Rice with Chickpeas and Carrot

Rice with chickpeas, carrot, celery and onion - a great addition to the main course for lunch

  • AdditionsType
  • EasyDifficulty
  • 15-30 minPrep. Time
  • 6Serving/Unit


Basmati rice, 2 cups
Canola oil, 2 tablespoons
for frying the rice
Water, 3 cups
Salt, 1 flat teaspoon
to taste
Black pepper, 1/4 flat teaspoon
Turmeric, 1/2 flat teaspoon
Cumin, 1/4 flat teaspoon
Onion, 1 medium unit
finely chopped
Canola oil, 1/4 cup
for frying the onion
Carrot, 1 medium unit
cut into thin strips
Celery, 2 stems
finely chopped (with leaves)
Canned whole chickpeas, 300 g
strained, or cooked dried chickpeas
Salt, a pinch


1. Fry the rice in oil for about 5 minutes until it is shiny and slightly golden.
2. Add the water and spices to the rice, bring to a boil, lower the heat and cook for about 20 minutes or until the rice is ready.
3. Separately fry the onion in oil, add the carrot and celery (without the leaves) for about 10 minutes and stir occasionally.
4. Add the chickpeas, a little salt and the celery leaves, and mix for another 2 minutes.
5. Place everything on the prepared rice, mix well and serve hot.
6. Bon appetite (:

The spices in the recipe are according to personal taste. The preparation method also includes frying.

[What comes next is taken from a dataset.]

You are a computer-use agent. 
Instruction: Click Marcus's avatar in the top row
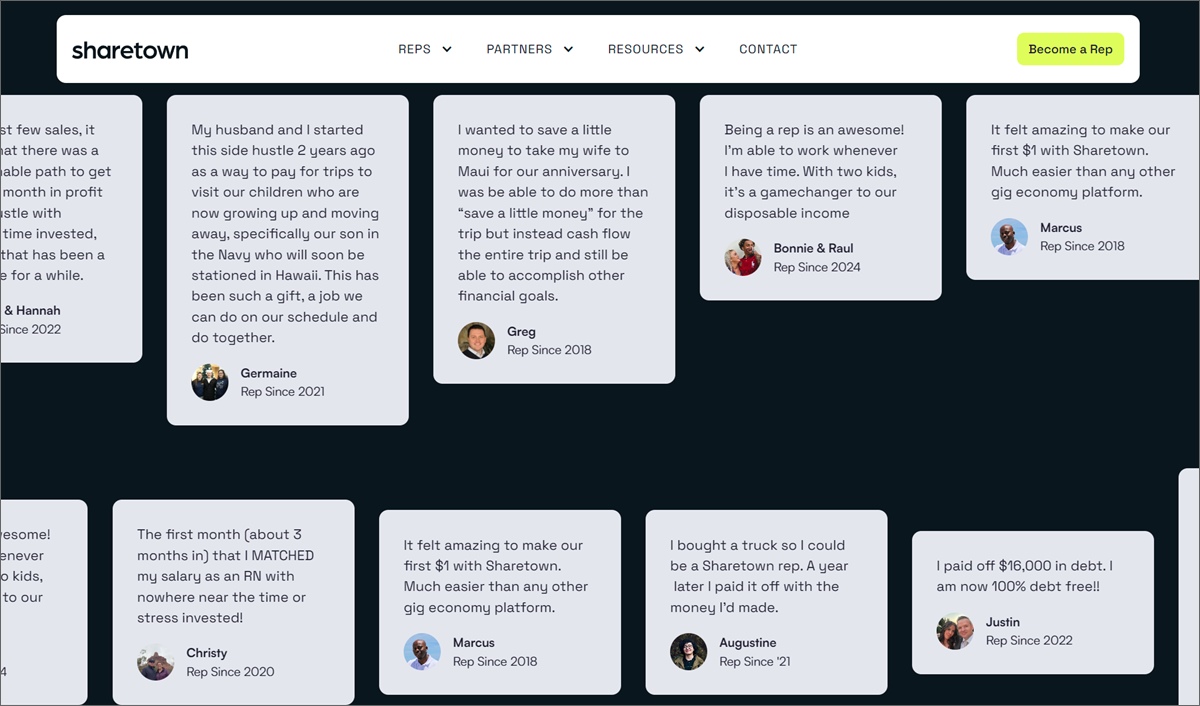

Nutritional Values Serving/Unit 100 Grams
Calories 347 cal 121 cal
Proteins 8 g 3 g
Carbohydrates 52 g 18 g
Fat 13 g 5 g
The nutritional values appearing on this website are intended to provide general information only, and do not constitute a recommendation, a substitute for consulting a specialist or receiving medical advice.